Major reforms to policing proposed as report says performance “has not improved”
Greater local accountability and the creation of a National Policing Agency are among major reforms to the police service proposed by the Institute for Public Policy Research in a report out today.
The priority areas for reform, the ippr says, are the need to modernise and better equip the police workforce to deal with new challenges, the need for converged information systems throughout the service, the need to improve the quality of citizen-police relationships and the need to tackle an excessively bureaucratic and process-driven organisational culture.
One of the key the findings of the ippr’s report is that, for all the money the Government has spent on the police service – a 21 per cent real terms increase between 1997 and 2007 – police performance has not increased significantly, with the number of detections per warranted officer down recently from 10.8 in March 2006 to 9.4 this year – a possible effect of too much bureaucracy.

Another indicator of police performance, crime detection rates, have remained almost static in the ten years from 1998/9 (29 per cent) to 2008/9 (28 per cent). However, looked at in greater detail, the type of sanction handed out has varied in recent years, from 56 per cent of those sanctioned receiving a court summons in 2003, down to fewer than half (47 per cent) in 2006, with cautions rocketing from 16 per cent in 2003 to 24 per cent in 2006.

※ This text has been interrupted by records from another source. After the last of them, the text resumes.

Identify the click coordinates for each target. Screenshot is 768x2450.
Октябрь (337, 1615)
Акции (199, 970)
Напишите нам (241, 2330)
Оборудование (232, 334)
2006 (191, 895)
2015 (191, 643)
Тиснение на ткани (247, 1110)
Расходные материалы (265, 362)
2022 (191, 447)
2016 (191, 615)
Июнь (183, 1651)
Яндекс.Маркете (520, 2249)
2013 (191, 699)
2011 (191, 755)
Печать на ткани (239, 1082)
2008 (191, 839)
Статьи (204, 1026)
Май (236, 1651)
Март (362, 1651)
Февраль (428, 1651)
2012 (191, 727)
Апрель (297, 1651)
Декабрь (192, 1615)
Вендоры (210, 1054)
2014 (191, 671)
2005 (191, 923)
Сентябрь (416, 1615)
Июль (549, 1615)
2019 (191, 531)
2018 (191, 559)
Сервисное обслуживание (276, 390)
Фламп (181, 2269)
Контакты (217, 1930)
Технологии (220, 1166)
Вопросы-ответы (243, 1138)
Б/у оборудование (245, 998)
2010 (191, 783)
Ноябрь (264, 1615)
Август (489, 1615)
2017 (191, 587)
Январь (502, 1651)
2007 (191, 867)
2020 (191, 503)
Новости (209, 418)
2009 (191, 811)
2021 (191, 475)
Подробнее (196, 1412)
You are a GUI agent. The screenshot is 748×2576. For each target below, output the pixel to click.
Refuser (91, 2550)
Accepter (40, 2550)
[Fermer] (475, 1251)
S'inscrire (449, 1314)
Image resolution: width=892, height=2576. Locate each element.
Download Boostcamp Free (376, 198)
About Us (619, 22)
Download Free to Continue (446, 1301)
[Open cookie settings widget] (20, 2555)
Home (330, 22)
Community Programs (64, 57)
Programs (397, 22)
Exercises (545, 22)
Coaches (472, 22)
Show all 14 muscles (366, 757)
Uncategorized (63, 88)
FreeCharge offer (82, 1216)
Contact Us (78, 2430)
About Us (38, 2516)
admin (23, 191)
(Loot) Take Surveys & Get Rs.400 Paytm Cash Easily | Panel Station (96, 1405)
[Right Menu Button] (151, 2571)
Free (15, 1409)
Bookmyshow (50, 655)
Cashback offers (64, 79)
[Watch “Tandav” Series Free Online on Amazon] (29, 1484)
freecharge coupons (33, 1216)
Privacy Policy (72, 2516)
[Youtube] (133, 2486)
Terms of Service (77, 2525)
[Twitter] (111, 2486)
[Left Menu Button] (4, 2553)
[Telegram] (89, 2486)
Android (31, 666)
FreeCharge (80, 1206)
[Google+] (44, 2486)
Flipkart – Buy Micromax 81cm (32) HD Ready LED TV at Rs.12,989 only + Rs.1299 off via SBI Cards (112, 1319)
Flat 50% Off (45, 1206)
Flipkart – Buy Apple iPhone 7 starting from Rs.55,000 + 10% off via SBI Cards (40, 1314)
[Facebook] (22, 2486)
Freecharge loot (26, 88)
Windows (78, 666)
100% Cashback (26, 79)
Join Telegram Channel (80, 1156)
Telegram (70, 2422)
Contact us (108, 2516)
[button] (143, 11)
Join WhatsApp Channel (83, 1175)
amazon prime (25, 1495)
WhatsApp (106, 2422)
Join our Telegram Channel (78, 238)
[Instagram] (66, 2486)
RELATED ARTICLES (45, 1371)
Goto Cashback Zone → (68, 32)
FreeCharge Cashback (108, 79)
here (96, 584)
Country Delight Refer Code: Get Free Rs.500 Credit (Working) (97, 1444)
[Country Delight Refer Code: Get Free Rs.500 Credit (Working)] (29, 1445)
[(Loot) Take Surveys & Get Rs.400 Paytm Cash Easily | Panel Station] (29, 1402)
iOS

The way the service is governed also needs a radical overhaul, adds the report, pointing out the flaws in its current organisational structure:
• It inhibits the capacity of the police in particular to deal with serious and complex crimes that cut across force boundaries;
• It does not deliver value for money, producing far too much overlap and duplication;
• It confuses lines of accountability, with a weak system of local accountability tempting the centre to micro-manage police forces in a way that reduces responsiveness;
• And it blocks change and reform by empowering internal stakeholders, who are able to rely on sufficient public sympathy to shield themselves from the pressure to change.
The report comes amidst growing uncertainty in police circles over the future of the service, with Sir Hugh Orde, the President of the Association of Chief Police Officers, only last weekend threatening to resign over Conservative proposals for directly-elected commissioners, saying:
“I think I would be deeply uncomfortable. I would leave if the principles of British policing were compromised. Operation independence is absolutely critical.”